“Yellow Face” at Theater J (28 cents)

Just a brief note about the clever and enjoyable “Yellow Face” now playing at Theater J.

David Henry Hwang, playwright and author of “M. Butterfly” got involved in protesting the engagement of a Caucasian actor to play the role of a Vietnamese character in “Miss Saigon” on Broadway.  The protest was initially successful, and then its success was reversed and Jonathan Price went on to play the lead to great acclaim.

“Yellow Face” is a semi-autobiographical play about the principle of ethnic casting – should an Asian character always be played by an Asian actor (and so forth)?

The lead in the play is no other than David Henry Hwang (not played by himself) and, although wishing to be true to his principal, turns out to engage a Caucasian actor to play an Asian lead in his next play.  To make the matter worse, he convinces himself that perhaps the actor is part-Asian (“it’s so hard to tell”) and to make it even worser and worser, when he realizes that no one (except the actor’s clueless girlfriend – who should know better since she heads the equivalent of the ADL for Asians) believes him, concocts the story that he is descended from Siberian Jews (which he is not) and that, of course, Siberia is in Asia.

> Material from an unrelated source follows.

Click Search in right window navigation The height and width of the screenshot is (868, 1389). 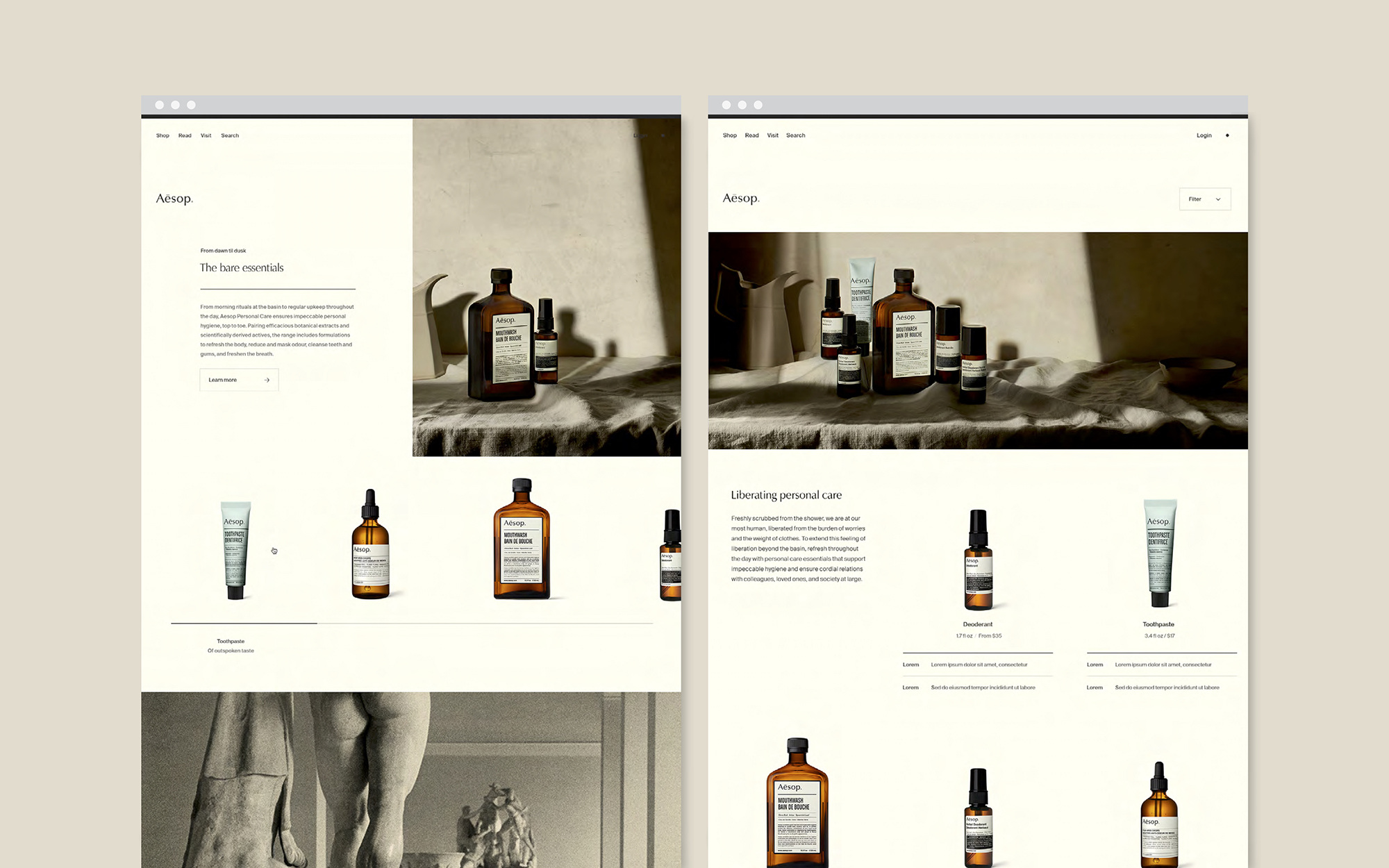[795, 135]
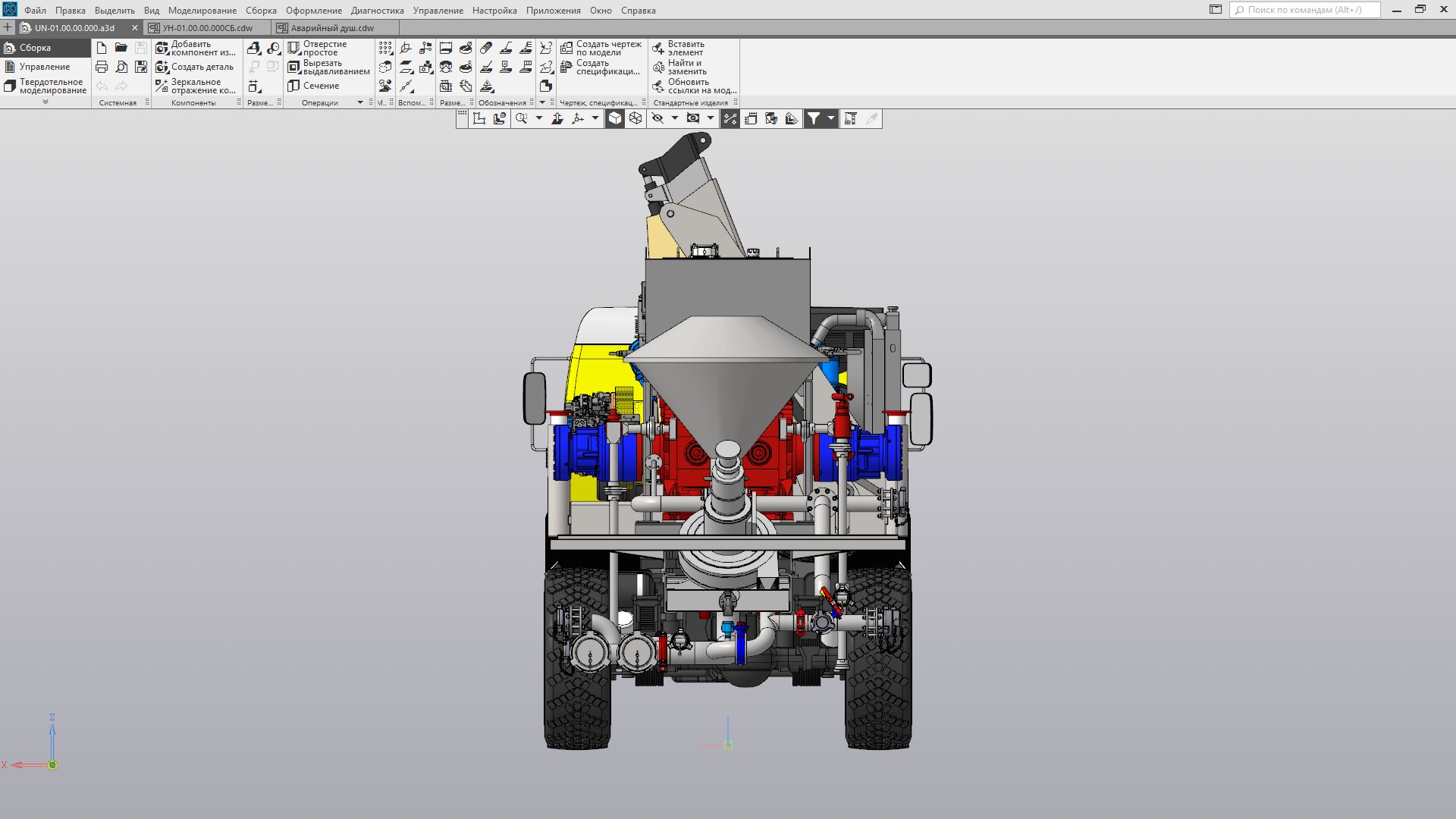Click the Add component from file icon
This screenshot has width=1456, height=819.
(162, 48)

The play answers no questions, but shows that the issue of ethnic casting is one of those issues that will bedevil casting agents and directors eternally because there are no clear answers.  Cast minorities as minorities and they will get those roles, but no others, and will therefore have their careers limited.  Cast whites as minorities, and you are cutting minorities out of their most obvious roles.  No answer.

The cast is terrific, the writing crisp and funny.  No ethnic group is insulted (not even that illusive ethnic group of Siberian Jews).

By the way, CaucASIAN isn’t ASIAN?  Think again.